Pictures left aside, return the lines below exactly, from the one with "You are a computer-use" to the end, including both ends.

*** Opening of AVAILABLE RECORDS ***

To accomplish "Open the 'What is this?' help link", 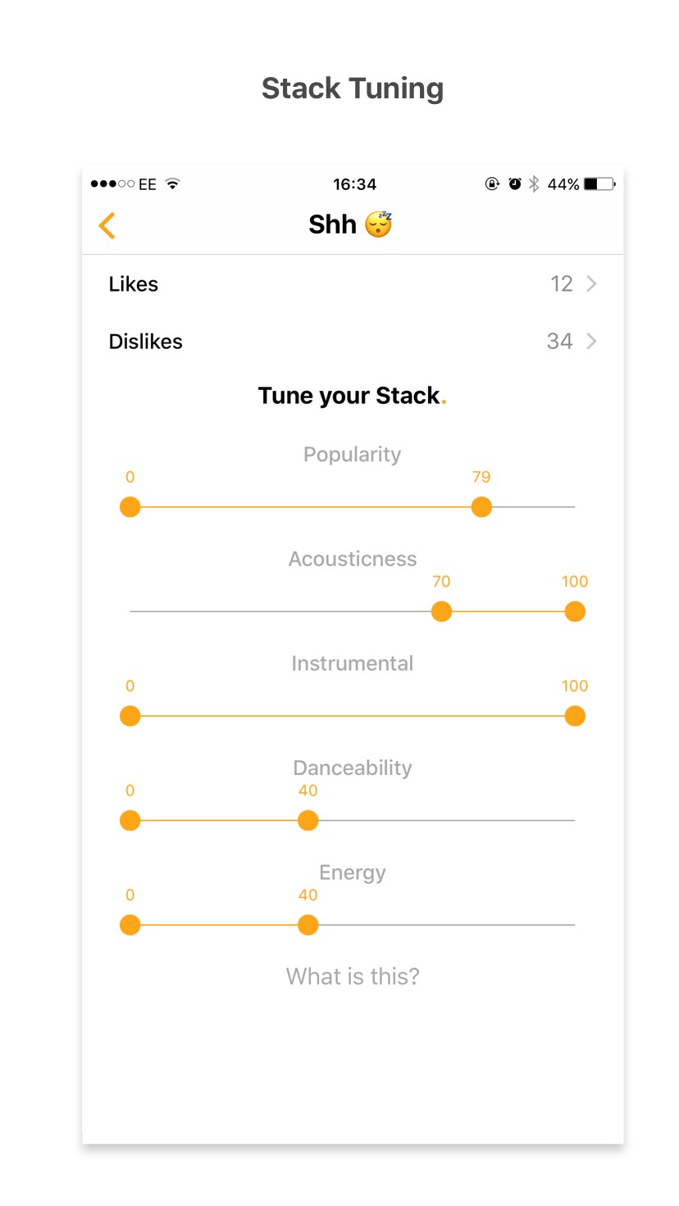I will tap(353, 976).
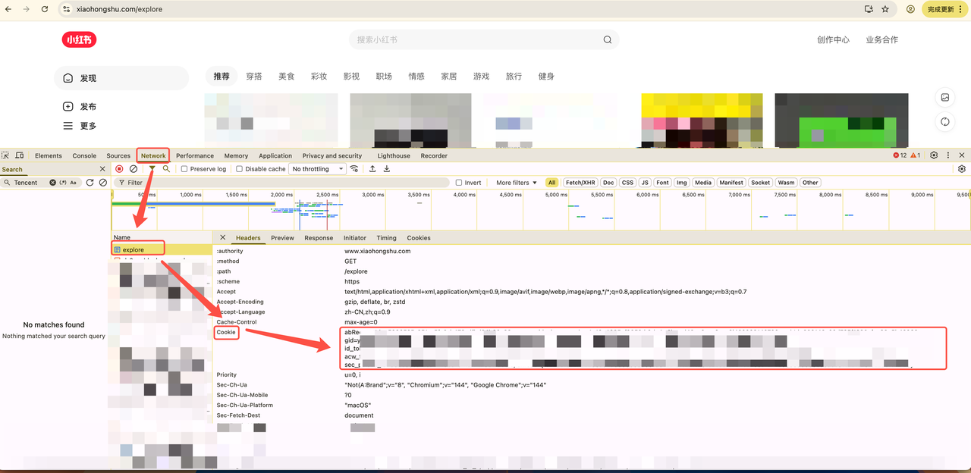Viewport: 971px width, 473px height.
Task: Open the Response tab for the request
Action: click(319, 238)
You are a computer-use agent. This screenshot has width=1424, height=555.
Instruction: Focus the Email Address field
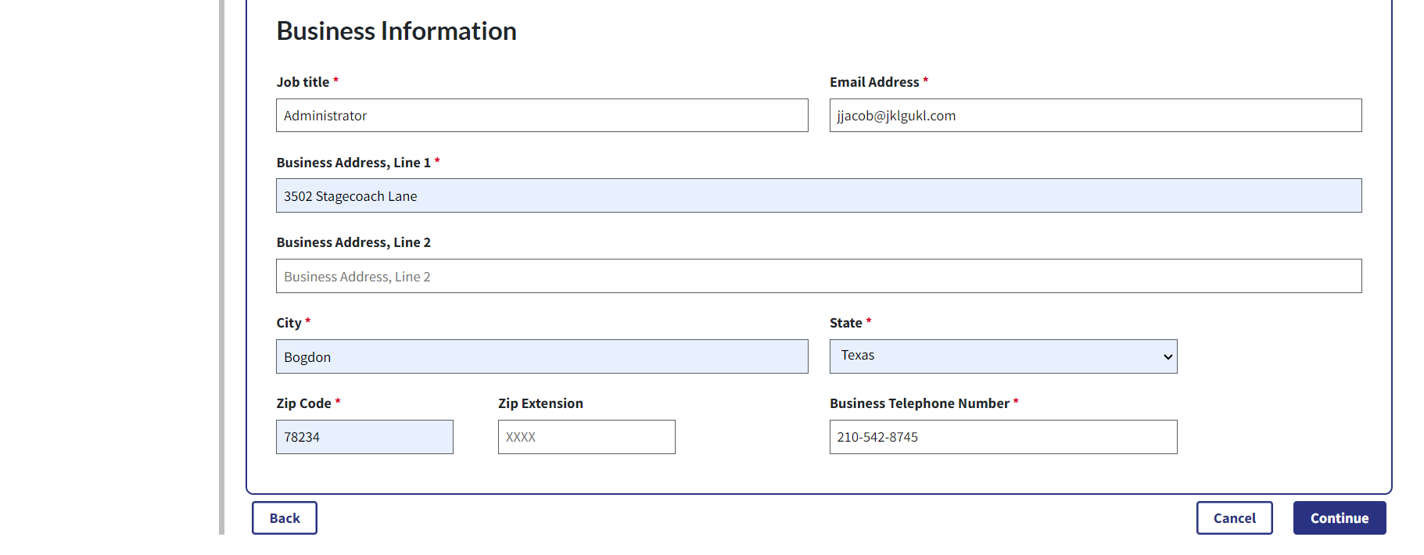[x=1095, y=116]
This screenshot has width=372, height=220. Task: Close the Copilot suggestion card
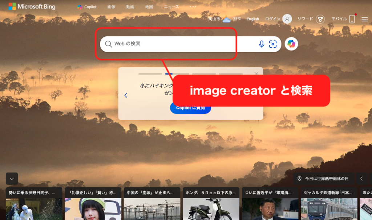coord(256,74)
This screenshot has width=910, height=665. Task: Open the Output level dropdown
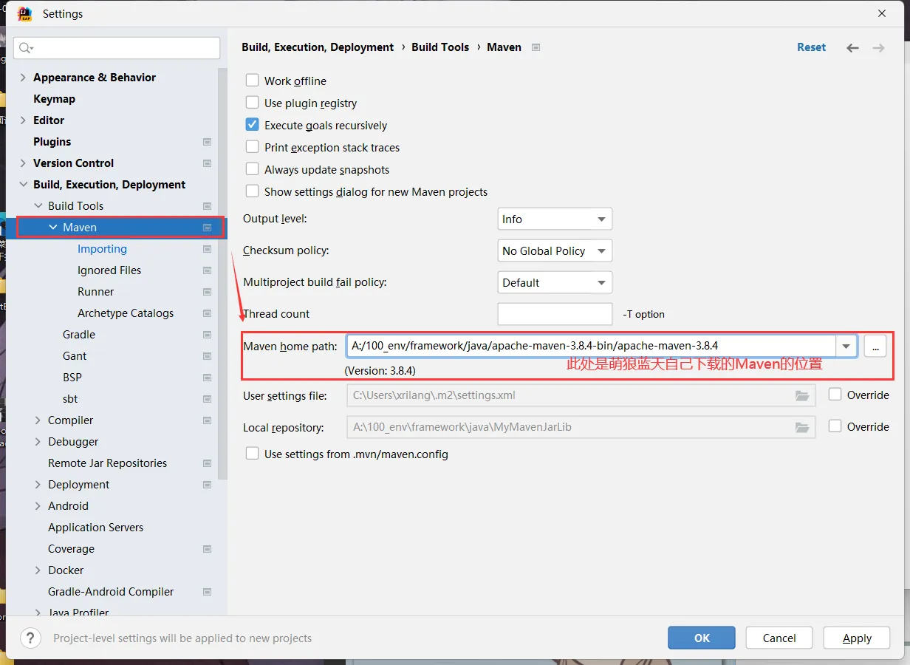[x=555, y=219]
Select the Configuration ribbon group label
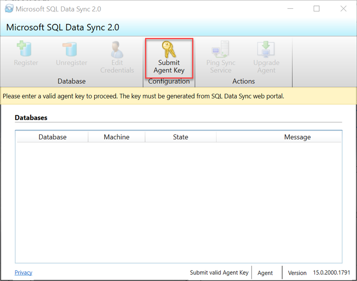357x281 pixels. point(169,81)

*** Close of AVAILABLE RECORDS ***

WRITTEN SOLUTION:
You are a computer-use agent. This screenshot has width=1424, height=555.
Instruction: Focus the Email Address field
[x=1095, y=116]
This screenshot has width=372, height=220. Task: Close the Copilot suggestion card
coord(256,74)
This screenshot has width=910, height=665. Task: Open the Output level dropdown
[x=555, y=219]
Select the Configuration ribbon group label
357x281 pixels. point(169,81)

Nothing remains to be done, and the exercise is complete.